Altro esempio, la soluzione dei prodotti ottimizzata rispetto alle attività che si stanno facendo.

Aggiungiamo il monitoraggio delle attività all’interno del negozio, quindi monitorare come si muovono le persone, e sulla base di questo fare dei modelli predittivi che permettono di simulare come potrebbero evolvere i volumi di vendita, sulla base di come vengono collocati i prodotti all’interno del locale.

Per i prodotti scaduti si può sfruttare il monitoraggio intelligente degli scaffali.

C’è da aggiungere anche tutto il controllo delle attività di hacking per prevenire le intrusioni.

Anche qui l’Intelligenza Artificiale viene messa in campo per mandare a discriminare quelle che sono le normali attività e intercettare le attività non normali e potenzialmente pericolose per l’azienda.

5. Operations più sicure

Questa è una delle applicazioni dove l’Intelligenza Artificiale sta dimostrando il suo valore.

Per esempio, nelle smart cities si integrano dei modelli di Intelligenza Artificiale alle telecamere e ai controlli – che già vengono effettuati agli incroci o nelle zone affollate – per identificare comportamenti pericolosi e intervenire in tempo.

Questo sistema permette di mettere in risalto una specifica situazione rispetto a tante altre – molto utile soprattutto per chi ha più di un monitor per il controllo generale, perché possono avere maggiore attenzione per quella situazione, identificare comportamenti pericolosi o predire situazioni di pericolo all’interno di zone affollate.

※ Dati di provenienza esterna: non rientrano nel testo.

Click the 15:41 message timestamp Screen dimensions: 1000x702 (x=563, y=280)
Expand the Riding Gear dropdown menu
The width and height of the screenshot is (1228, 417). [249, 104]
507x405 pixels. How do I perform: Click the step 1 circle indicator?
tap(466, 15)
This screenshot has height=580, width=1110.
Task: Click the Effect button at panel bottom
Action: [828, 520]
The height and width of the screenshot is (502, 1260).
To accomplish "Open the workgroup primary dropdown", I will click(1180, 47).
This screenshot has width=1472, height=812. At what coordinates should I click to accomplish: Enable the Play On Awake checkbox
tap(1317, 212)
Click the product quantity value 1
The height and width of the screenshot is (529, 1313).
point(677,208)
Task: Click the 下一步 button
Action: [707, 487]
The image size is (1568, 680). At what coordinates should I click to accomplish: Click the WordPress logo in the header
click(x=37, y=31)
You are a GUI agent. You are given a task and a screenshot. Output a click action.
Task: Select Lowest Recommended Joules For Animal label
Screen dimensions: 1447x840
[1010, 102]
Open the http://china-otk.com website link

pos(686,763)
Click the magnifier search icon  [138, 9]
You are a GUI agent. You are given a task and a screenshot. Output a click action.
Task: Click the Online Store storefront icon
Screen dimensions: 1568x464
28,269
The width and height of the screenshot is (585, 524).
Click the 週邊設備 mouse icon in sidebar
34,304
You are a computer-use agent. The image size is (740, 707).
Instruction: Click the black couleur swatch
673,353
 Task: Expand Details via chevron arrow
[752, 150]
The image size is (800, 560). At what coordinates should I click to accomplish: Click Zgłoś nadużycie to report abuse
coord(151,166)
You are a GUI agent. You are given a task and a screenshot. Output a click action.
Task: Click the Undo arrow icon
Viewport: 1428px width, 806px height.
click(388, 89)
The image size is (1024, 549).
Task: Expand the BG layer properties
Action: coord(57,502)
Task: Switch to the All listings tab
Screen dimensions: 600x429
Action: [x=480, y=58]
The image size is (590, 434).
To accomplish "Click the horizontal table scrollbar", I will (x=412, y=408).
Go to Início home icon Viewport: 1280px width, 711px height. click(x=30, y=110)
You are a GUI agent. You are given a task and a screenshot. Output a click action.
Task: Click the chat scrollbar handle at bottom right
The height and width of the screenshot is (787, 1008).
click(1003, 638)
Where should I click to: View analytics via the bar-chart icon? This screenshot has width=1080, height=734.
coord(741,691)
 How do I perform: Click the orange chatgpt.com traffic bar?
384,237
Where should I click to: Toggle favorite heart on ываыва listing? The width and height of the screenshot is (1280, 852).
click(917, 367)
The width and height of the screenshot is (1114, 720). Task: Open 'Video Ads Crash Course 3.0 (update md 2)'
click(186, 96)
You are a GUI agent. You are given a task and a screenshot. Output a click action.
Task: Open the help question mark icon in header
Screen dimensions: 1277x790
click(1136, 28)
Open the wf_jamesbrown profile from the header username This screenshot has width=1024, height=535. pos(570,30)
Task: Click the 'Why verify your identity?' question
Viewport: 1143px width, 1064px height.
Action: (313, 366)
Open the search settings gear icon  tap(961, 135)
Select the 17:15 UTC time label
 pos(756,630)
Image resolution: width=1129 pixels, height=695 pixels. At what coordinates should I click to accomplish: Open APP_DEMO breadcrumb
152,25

L’applicazione spesso più utilizzata dall’Intelligenza Artificiale è basata su foto satellitari per a ricostruire i possibili flussi di un’alluvione o il movimento degli incendi attraverso la conoscenza del territorio e delle variabili climatiche: mettendo assieme tutti questi dati, un modello di Intelligenza Artificiale può dare suggerimenti per la prossima azione da compiere, così come identificare la prossima zona in cui si verificheranno delle condizioni di pericolo.

6. Controllo qualità e sicurezza

Nel controllo qualità ci sono due obiettivi che hanno diverse applicazioni.

Avere un controllo automatizzato permette di velocizzare il passaggio dei prodotti e delle attività oltre ad offrire vantaggi a livello di accuratezza.

Ricordiamo che un modello di Intelligenza Artificiale ha il 100% delle performance a qualsiasi istante del giorno, a qualsiasi ora di lavoro e in qualsiasi condizione.

7. Comprensione dei contesti

Con questo si indica il fatto che l’Intelligenza Artificiale processa molti dati, che siano dati scritti o acquisiti a livello di immagini o video, li interpreta e ne comprende il valore.

Questo significa che nel momento in cui il modello riceve dalle telecamere di una macchina a guida autonoma lo stile di guida o il comportamento del pilota all’interno dell’abitacolo, la macchina può sicuramente intervenire per evitare comportamenti pericolosi e valutare se è il caso di fermarsi lato autostrada o continuare.

Rimanendo sempre nella comprensione dei contesti si può personalizzare determinate offerte di prodotto o determinate esperienze adattandole, costruendole su misura per il cliente che interagisce con l’Intelligenza Artificiale.

L’Intelligenza Artificiale in questo caso capirà il contesto, capirà determinate sfumature del cliente costruendo un prodotto adeguato alle sue necessità.

Qual è l’applicazione dei nostri sogni?

In poche parole: un assistente di alto livello, più simile ad un clone, che fa una parte di attività del nostro cervello.